Some LTC drivers refuse passengers in wheelchairs
LONDON, ONT. -- A dispute over COVID-19 concerns for London Transit Commission (LTC) drivers came to a head over the weekend after a number of drivers refused to allow people in wheelchairs to board buses, CTV News has learned.
One of those people was Penny Moore, who says when she tried to take the bus to go shopping she was refused - not by one, but by two different drivers on separate buses.
“The bus driver there opened the door and started yelling at me and said ‘Do you know about the new rules?’ And I said ‘What new rules?’ He said ‘We’re not taking disabled and we’re not strapping them in.’ I said ‘I have the right to get the necessity and food like everybody else.’”

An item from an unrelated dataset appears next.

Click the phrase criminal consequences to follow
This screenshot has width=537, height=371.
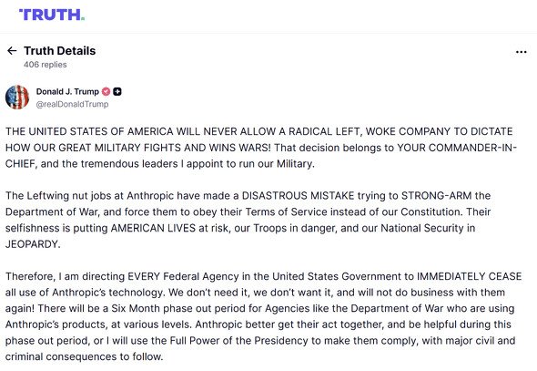(x=85, y=356)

Moore says she did manage to get on each bus eventually, both only with the help of kindly fellow passengers.
CTV News has learned of six work refusals over the weekend by LTC drivers concerned over COVID-19.

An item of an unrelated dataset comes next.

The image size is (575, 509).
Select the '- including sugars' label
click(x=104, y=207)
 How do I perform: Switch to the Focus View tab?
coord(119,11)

One of the cases was resolved, but five other cases involved the Ontario Ministry of Labour. It ruled that drivers cannot turn away passengers with wheelchairs, and they are required to strap them in.

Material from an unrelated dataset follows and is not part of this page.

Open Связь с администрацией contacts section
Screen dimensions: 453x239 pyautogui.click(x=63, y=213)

Amalgamated Transit Union Local 741 President Andre Fournier says drivers are concerned about getting close to passengers because they don’t have personal protective equipment.
“Right now they’re going through hell. There’s a lot of anxiety, stress. They’re afraid they’re going to take the COVID-19 home with them. Of course we sympathize with, you know, with people with mobility issues. But for them to get in close and strap, they’re touching the people. They’re touching their equipment and it’s just scary.”
LTC Chair, Councillor Phil Squire, says he sympathizes with drivers, but everyone must be allowed to board the bus.
“If we denied that right we would be into a human rights dispute that we would surely lose.”
Squire adds that drivers have been provided with an instructional video on how to safely tie-down mobility devices like wheelchairs.
As for Moore, she says a little compassion would go a long way.
“If you know someone that’s disabled, someone that’s senior, someone that doesn’t have a vehicle to go anywhere to get something - ask them if they need something when they go out, and also treat everybody with respect. Even though I’m disabled, I’m still a person. I have feelings too.”